Knowing the capacity of every component in the system allows you to do the following -
* determine the peak load your system can handle
* put limits into place to ensure your system never gets more requests than it can handle
* determine when the system is reaching close to peak capacity and pre-emptively scale the infrastructure to account for growth
Redundancy
Every component must have adequate redundancy in an active-active model. These days a simple n+1 does not cut it out, nor does a standby failover. Most redundant clusters consist of capacity well beyond that required during peak loads. Additionally it is not acceptable, anymore, to require even a few minutes of downtime for a standby to start-up incase of downtime of the primary node. And it is certainly not acceptable to lose any data. Downtime of any node or any component is expected to be completely transparent to end users. This starts becoming difficult when you take into account user sessions, state and data storage. This requires thought at design time. Applications have to be designed ground up to be redundant to an extent where downtime of multiple hardware and software components do not impact the end user in any way. Larger applications take into account geo-redundancy and the possibility of entire datacenters or geographical locations being unavailable for a certain period of time. As many components as possible should run in active-active mode where failure of one of a set does not result in any impact to the end user. Think of every component (hardware and software) in your setup and allow for several of them to fail at the same time. Ensure adequate capacity and data redundancy.
Abuse mitigation
Expect users, hackers, customers, vendors, developers and unrelated 3rd parties to intentionally or unintentionally abuse your system. I divide abuse into the following categories -
- Denial of Service: Someone sending unwarranted requests to your system utilizes the peak capacity of your system resulting in a denial of service to your other users. These can be application requests or network requests. The requests maybe intentional or un-intentional and maybe distributed. The requests may even be legitimate. For instance one may legitimately use your mail system to send out a million emails. Preventing DOS requires identifying all potential scenarios and ensuring none of the services and devices in your infrastructure permit any user or system to send more than a warranted number of requests. Network based DDOS attacks must be mitigated by using special DDOS mitigation equipment that cleans the traffic
- Security breaches: Someone accessing your system with the intention of damaging it by exploiting a vulnerabliity in the network, application, OS etc to gain access and disparage your services. One needs to employ server hardening, firewalls, strict security processes, access policies, intrusion detection systems, following owasp guidelines, ensuring application security and much more to ensure tight security of one’s services.

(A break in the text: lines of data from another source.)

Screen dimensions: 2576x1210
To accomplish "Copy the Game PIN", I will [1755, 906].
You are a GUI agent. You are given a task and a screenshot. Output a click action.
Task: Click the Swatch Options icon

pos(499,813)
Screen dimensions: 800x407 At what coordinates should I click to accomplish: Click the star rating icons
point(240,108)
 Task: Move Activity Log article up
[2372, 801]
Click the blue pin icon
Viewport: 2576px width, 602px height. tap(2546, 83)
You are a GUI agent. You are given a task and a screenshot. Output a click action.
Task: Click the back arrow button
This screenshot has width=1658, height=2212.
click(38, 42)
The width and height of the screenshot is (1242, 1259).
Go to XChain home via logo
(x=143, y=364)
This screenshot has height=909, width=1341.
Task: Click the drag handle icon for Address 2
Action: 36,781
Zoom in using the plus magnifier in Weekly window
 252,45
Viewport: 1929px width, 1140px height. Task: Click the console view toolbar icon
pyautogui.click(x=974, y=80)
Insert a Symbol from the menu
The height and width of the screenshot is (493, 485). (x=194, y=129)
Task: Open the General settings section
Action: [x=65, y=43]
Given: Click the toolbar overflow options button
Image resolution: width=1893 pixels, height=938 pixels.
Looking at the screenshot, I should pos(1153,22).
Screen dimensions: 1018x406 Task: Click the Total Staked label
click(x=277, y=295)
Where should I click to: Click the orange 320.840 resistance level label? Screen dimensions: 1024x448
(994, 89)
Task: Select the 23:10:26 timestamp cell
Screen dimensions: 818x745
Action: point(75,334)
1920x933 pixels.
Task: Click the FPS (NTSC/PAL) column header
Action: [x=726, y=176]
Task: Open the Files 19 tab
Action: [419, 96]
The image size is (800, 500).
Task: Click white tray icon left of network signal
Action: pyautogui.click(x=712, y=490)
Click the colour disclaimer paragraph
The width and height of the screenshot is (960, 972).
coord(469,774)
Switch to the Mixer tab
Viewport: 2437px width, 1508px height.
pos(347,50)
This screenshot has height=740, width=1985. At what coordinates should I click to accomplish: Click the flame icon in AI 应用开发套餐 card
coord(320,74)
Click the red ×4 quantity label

- Manual booboos: Many a downtime has been a result of an unsuspecting sysad running “rm -fr” or a fatigued developer running a “delete from table” without a where clause. One can prevent these by defining structured processes and policies.
Bugs
Another frequent cause of downtime or service unavailability is bugs in the software. Heed the following tips to ensure zero defects in a live scenario -
- Adequate automated and manual unit and functional testing of the software
- Dog-fooding and Staggerred release wherein new versions are always released to limited internal and external audiences before releasing them to the entire user base
Scalability
Careful capacity planning does not prevent getting tech-crunched, slash-dotted or dugg. Your application design must support infinite scalability. This again requires careful planning with respect to application design and hardware selection. Vertical and Horizontal partitioning, clustering, stateless configurations and more help in creating a design that scales linearly by adding additional nodes without requiring any downtime. Always think of millions of users.